An exact copy is required of the lines running from the one that contains "The width and" to the end of the material, both ends included, with pictures omitted.
════════════════════
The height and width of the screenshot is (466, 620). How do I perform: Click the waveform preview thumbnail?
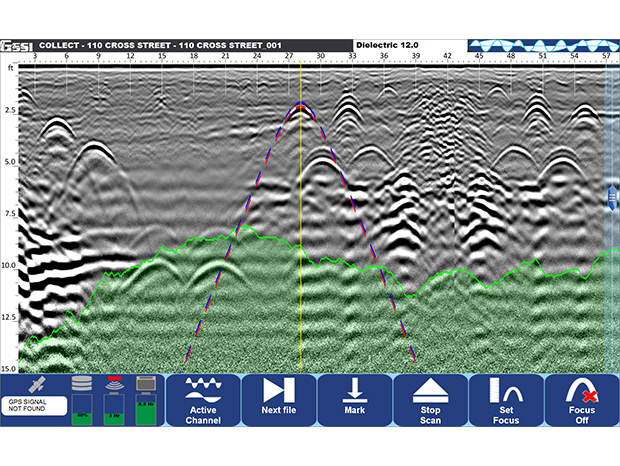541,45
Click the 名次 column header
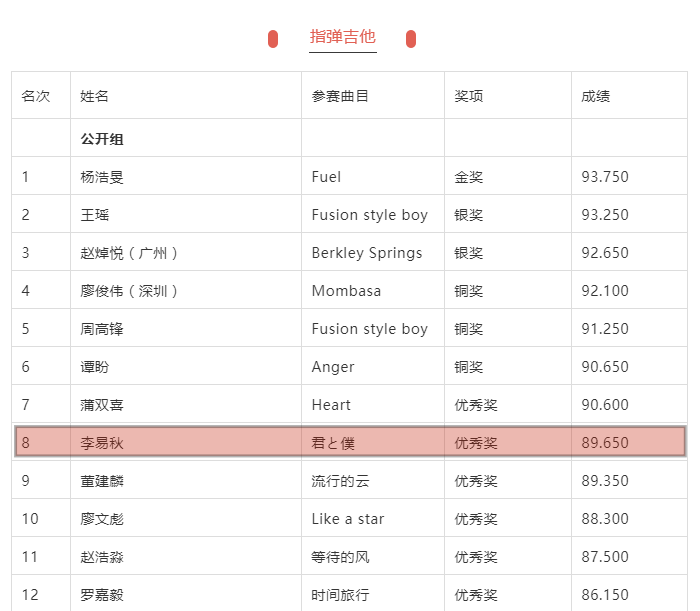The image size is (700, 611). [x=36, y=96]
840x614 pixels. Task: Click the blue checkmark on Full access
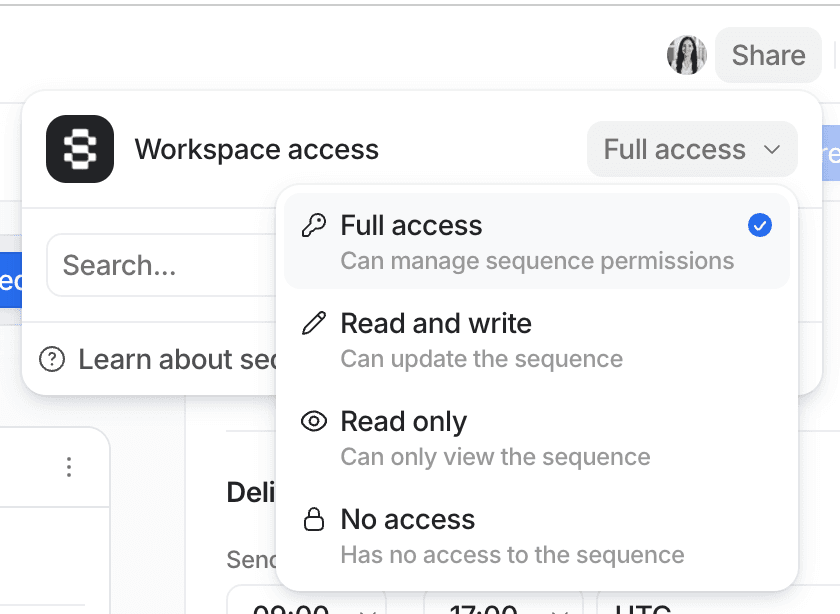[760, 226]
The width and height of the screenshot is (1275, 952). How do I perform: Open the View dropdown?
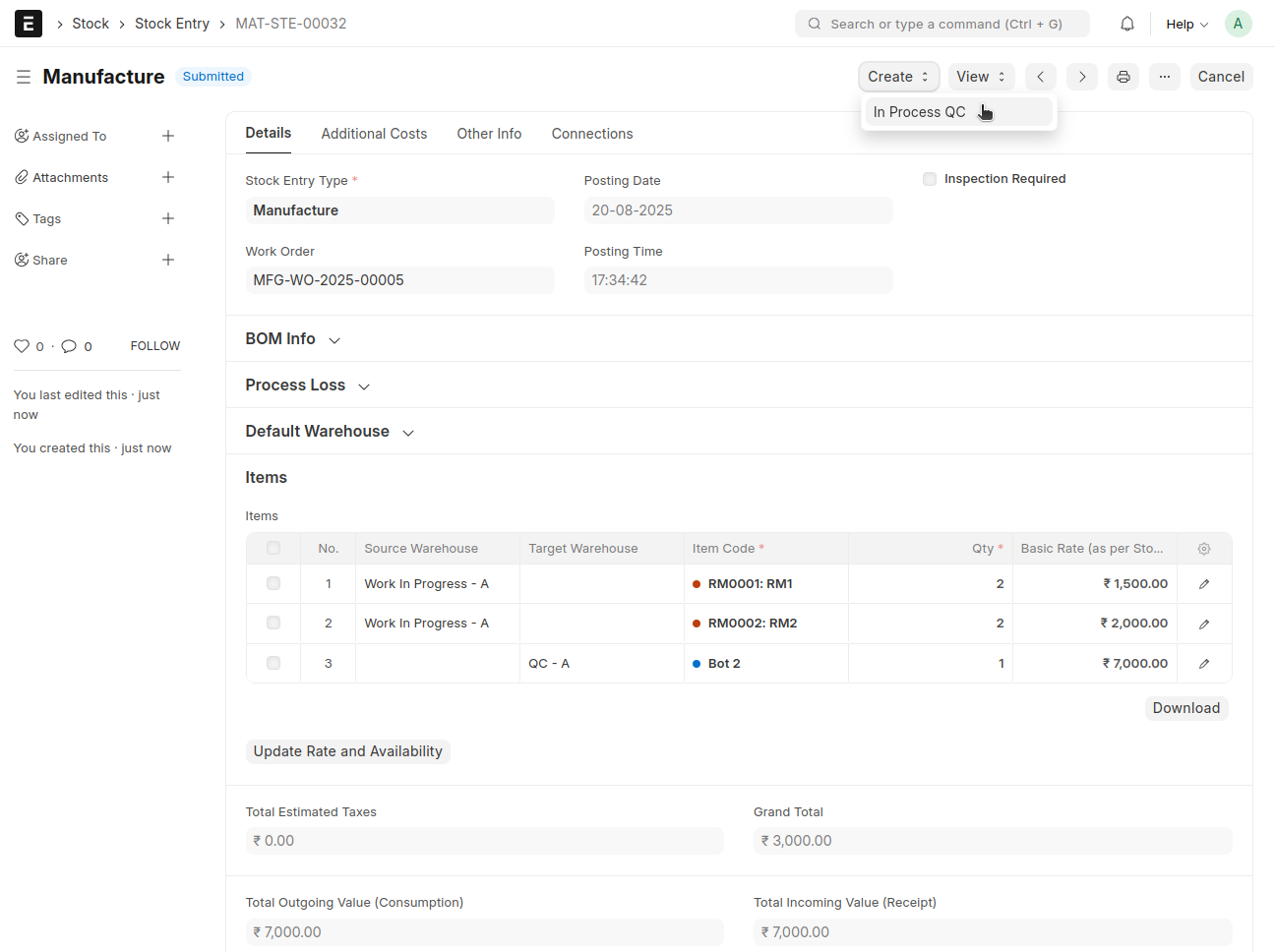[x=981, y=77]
════════════════════
EXERCISE OUTPUT –
The width and height of the screenshot is (1275, 952). How do I perform: Open the View dropdown?
[x=981, y=77]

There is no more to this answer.